━━━ Exercise inputs ━━━

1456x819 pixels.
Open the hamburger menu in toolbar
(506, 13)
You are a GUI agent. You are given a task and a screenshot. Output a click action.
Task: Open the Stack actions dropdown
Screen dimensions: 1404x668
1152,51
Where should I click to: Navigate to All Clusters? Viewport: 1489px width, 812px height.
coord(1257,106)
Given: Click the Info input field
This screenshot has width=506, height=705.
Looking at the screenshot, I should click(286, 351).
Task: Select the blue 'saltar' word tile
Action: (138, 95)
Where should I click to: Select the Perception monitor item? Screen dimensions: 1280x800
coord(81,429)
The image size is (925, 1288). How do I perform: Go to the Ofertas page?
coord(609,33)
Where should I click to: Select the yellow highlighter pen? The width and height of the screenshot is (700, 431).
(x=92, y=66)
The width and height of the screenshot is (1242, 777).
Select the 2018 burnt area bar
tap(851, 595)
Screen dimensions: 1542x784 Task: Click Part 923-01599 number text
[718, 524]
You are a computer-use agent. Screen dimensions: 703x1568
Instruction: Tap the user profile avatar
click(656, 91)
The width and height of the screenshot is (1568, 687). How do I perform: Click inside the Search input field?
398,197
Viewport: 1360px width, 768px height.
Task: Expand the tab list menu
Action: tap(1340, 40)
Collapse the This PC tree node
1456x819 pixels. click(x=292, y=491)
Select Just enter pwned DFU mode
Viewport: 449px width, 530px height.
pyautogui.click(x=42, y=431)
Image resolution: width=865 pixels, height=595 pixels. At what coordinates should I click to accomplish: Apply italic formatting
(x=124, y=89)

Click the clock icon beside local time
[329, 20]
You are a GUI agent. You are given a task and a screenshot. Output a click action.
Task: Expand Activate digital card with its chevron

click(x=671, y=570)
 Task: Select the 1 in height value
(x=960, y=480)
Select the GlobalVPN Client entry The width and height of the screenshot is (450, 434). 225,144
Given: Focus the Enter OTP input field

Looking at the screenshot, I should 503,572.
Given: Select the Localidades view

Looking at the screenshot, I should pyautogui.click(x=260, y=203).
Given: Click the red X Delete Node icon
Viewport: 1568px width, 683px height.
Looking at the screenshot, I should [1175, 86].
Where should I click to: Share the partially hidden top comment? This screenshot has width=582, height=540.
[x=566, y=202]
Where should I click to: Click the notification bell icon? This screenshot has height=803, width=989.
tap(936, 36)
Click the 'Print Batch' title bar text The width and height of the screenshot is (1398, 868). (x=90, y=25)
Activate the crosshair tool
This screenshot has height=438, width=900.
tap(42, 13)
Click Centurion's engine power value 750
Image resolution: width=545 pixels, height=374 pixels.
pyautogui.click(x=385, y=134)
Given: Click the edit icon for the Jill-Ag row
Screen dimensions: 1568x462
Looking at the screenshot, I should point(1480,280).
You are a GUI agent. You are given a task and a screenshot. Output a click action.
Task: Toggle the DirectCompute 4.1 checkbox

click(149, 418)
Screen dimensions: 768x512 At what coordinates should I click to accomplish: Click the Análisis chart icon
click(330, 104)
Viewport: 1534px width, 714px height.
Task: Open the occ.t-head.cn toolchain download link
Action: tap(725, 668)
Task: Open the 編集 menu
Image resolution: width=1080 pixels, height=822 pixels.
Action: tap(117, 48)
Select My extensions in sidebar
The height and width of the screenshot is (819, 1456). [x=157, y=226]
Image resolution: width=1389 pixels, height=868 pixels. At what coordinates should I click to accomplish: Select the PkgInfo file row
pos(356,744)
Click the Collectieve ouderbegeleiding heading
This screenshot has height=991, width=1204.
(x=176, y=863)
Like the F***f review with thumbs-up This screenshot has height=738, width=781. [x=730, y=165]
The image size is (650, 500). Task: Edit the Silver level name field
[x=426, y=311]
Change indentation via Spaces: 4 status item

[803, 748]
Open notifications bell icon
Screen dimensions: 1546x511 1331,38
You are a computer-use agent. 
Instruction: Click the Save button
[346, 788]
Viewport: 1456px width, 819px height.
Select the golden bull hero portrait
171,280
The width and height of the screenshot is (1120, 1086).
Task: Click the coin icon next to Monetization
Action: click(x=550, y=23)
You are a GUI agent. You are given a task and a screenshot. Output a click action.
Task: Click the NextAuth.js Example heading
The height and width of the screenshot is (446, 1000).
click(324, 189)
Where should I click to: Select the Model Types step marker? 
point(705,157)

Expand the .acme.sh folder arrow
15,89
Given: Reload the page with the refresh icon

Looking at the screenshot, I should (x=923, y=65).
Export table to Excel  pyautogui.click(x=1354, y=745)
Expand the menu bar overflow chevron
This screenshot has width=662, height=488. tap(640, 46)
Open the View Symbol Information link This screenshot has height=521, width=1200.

━━━

**Problem statement**
Format every line of the rows above as a JSON array of strings, one string per line, and omit the blank lines.

**Solution for this task**
[
  "1456x819 pixels.",
  "Open the hamburger menu in toolbar",
  "(506, 13)",
  "You are a GUI agent. You are given a task and a screenshot. Output a click action.",
  "Task: Open the Stack actions dropdown",
  "Screen dimensions: 1404x668",
  "1152,51",
  "Where should I click to: Navigate to All Clusters? Viewport: 1489px width, 812px height.",
  "coord(1257,106)",
  "Given: Click the Info input field",
  "This screenshot has width=506, height=705.",
  "Looking at the screenshot, I should click(286, 351).",
  "Task: Select the blue 'saltar' word tile",
  "Action: (138, 95)",
  "Where should I click to: Select the Perception monitor item? Screen dimensions: 1280x800",
  "coord(81,429)",
  "The image size is (925, 1288). How do I perform: Go to the Ofertas page?",
  "coord(609,33)",
  "Where should I click to: Select the yellow highlighter pen? The width and height of the screenshot is (700, 431).",
  "(x=92, y=66)",
  "The width and height of the screenshot is (1242, 777).",
  "Select the 2018 burnt area bar",
  "tap(851, 595)",
  "Screen dimensions: 1542x784 Task: Click Part 923-01599 number text",
  "[718, 524]",
  "You are a computer-use agent. Screen dimensions: 703x1568",
  "Instruction: Tap the user profile avatar",
  "click(656, 91)",
  "The width and height of the screenshot is (1568, 687). How do I perform: Click inside the Search input field?",
  "398,197",
  "Viewport: 1360px width, 768px height.",
  "Task: Expand the tab list menu",
  "Action: tap(1340, 40)",
  "Collapse the This PC tree node",
  "1456x819 pixels. click(x=292, y=491)",
  "Select Just enter pwned DFU mode",
  "Viewport: 449px width, 530px height.",
  "pyautogui.click(x=42, y=431)",
  "Image resolution: width=865 pixels, height=595 pixels. At what coordinates should I click to accomplish: Apply italic formatting",
  "(x=124, y=89)",
  "Click the clock icon beside local time",
  "[329, 20]",
  "You are a GUI agent. You are given a task and a screenshot. Output a click action.",
  "Task: Expand Activate digital card with its chevron",
  "click(x=671, y=570)",
  " Task: Select the 1 in height value",
  "(x=960, y=480)",
  "Select the GlobalVPN Client entry The width and height of the screenshot is (450, 434). 225,144",
  "Given: Focus the Enter OTP input field",
  "Looking at the screenshot, I should 503,572.",
  "Given: Select the Localidades view",
  "Looking at the screenshot, I should pyautogui.click(x=260, y=203).",
  "Given: Click the red X Delete Node icon",
  "Viewport: 1568px width, 683px height.",
  "Looking at the screenshot, I should [1175, 86].",
  "Where should I click to: Share the partially hidden top comment? This screenshot has width=582, height=540.",
  "[x=566, y=202]",
  "Where should I click to: Click the notification bell icon? This screenshot has height=803, width=989.",
  "tap(936, 36)",
  "Click the 'Print Batch' title bar text The width and height of the screenshot is (1398, 868). (x=90, y=25)",
  "Activate the crosshair tool",
  "This screenshot has height=438, width=900.",
  "tap(42, 13)",
  "Click Centurion's engine power value 750",
  "Image resolution: width=545 pixels, height=374 pixels.",
  "pyautogui.click(x=385, y=134)",
  "Given: Click the edit icon for the Jill-Ag row",
  "Screen dimensions: 1568x462",
  "Looking at the screenshot, I should point(1480,280).",
  "You are a GUI agent. You are given a task and a screenshot. Output a click action.",
  "Task: Toggle the DirectCompute 4.1 checkbox",
  "click(149, 418)",
  "Screen dimensions: 768x512 At what coordinates should I click to accomplish: Click the Análisis chart icon",
  "click(330, 104)",
  "Viewport: 1534px width, 714px height.",
  "Task: Open the occ.t-head.cn toolchain download link",
  "Action: tap(725, 668)",
  "Task: Open the 編集 menu",
  "Image resolution: width=1080 pixels, height=822 pixels.",
  "Action: tap(117, 48)",
  "Select My extensions in sidebar",
  "The height and width of the screenshot is (819, 1456). [x=157, y=226]",
  "Image resolution: width=1389 pixels, height=868 pixels. At what coordinates should I click to accomplish: Select the PkgInfo file row",
  "pos(356,744)",
  "Click the Collectieve ouderbegeleiding heading",
  "This screenshot has height=991, width=1204.",
  "(x=176, y=863)",
  "Like the F***f review with thumbs-up This screenshot has height=738, width=781. [x=730, y=165]",
  "The image size is (650, 500). Task: Edit the Silver level name field",
  "[x=426, y=311]",
  "Change indentation via Spaces: 4 status item",
  "[803, 748]",
  "Open notifications bell icon",
  "Screen dimensions: 1546x511 1331,38",
  "You are a computer-use agent. ",
  "Instruction: Click the Save button",
  "[346, 788]",
  "Viewport: 1456px width, 819px height.",
  "Select the golden bull hero portrait",
  "171,280",
  "The width and height of the screenshot is (1120, 1086).",
  "Task: Click the coin icon next to Monetization",
  "Action: click(x=550, y=23)",
  "You are a GUI agent. You are given a task and a screenshot. Output a click action.",
  "Task: Click the NextAuth.js Example heading",
  "The height and width of the screenshot is (446, 1000).",
  "click(324, 189)",
  "Where should I click to: Select the Model Types step marker? ",
  "point(705,157)",
  "Expand the .acme.sh folder arrow",
  "15,89",
  "Given: Reload the page with the refresh icon",
  "Looking at the screenshot, I should (x=923, y=65).",
  "Export table to Excel  pyautogui.click(x=1354, y=745)",
  "Expand the menu bar overflow chevron",
  "This screenshot has width=662, height=488. tap(640, 46)",
  "Open the View Symbol Information link This screenshot has height=521, width=1200."
]